- WORK TASK:
Return exactly the lines that run from the one containing "This screenshot has width=1532, height=784." to the end of the entries, with both ends included.

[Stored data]
========================================================================
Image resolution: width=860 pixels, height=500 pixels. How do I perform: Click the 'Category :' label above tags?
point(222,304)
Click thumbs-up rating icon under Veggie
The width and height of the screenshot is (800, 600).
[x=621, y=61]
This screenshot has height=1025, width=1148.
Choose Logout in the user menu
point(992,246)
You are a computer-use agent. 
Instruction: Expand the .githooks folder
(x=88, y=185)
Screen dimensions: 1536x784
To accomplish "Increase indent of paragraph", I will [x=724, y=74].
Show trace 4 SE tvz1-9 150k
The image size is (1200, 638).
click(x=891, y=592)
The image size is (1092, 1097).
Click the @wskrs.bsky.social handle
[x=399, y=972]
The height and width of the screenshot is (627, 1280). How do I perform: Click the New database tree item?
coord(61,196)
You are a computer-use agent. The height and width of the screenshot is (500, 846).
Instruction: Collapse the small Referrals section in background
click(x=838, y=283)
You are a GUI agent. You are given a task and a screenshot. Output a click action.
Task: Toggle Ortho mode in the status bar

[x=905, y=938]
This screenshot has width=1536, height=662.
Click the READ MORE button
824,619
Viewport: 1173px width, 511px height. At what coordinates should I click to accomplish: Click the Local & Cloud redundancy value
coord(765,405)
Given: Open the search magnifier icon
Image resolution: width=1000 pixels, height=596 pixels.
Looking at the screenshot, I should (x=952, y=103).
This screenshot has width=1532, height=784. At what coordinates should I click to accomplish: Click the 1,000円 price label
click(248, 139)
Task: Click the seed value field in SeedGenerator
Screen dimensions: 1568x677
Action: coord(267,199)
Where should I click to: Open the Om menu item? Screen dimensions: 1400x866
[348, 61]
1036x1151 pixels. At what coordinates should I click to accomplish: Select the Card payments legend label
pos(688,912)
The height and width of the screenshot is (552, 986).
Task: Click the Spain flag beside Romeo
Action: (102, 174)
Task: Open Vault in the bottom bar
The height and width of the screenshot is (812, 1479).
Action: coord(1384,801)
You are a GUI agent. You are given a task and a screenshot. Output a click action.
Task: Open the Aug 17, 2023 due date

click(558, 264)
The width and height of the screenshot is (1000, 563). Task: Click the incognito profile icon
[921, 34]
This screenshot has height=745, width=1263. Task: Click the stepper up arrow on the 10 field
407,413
========================================================================
- SOLUTION TO THIS EXERCISE:
This screenshot has width=1532, height=784. At what coordinates should I click to accomplish: Click the 1,000円 price label
click(248, 139)
Task: Click the seed value field in SeedGenerator
Screen dimensions: 1568x677
Action: coord(267,199)
Where should I click to: Open the Om menu item? Screen dimensions: 1400x866
[348, 61]
1036x1151 pixels. At what coordinates should I click to accomplish: Select the Card payments legend label
pos(688,912)
The height and width of the screenshot is (552, 986).
Task: Click the Spain flag beside Romeo
Action: (102, 174)
Task: Open Vault in the bottom bar
The height and width of the screenshot is (812, 1479).
Action: coord(1384,801)
You are a GUI agent. You are given a task and a screenshot. Output a click action.
Task: Open the Aug 17, 2023 due date

click(558, 264)
The width and height of the screenshot is (1000, 563). Task: Click the incognito profile icon
[921, 34]
This screenshot has height=745, width=1263. Task: Click the stepper up arrow on the 10 field
407,413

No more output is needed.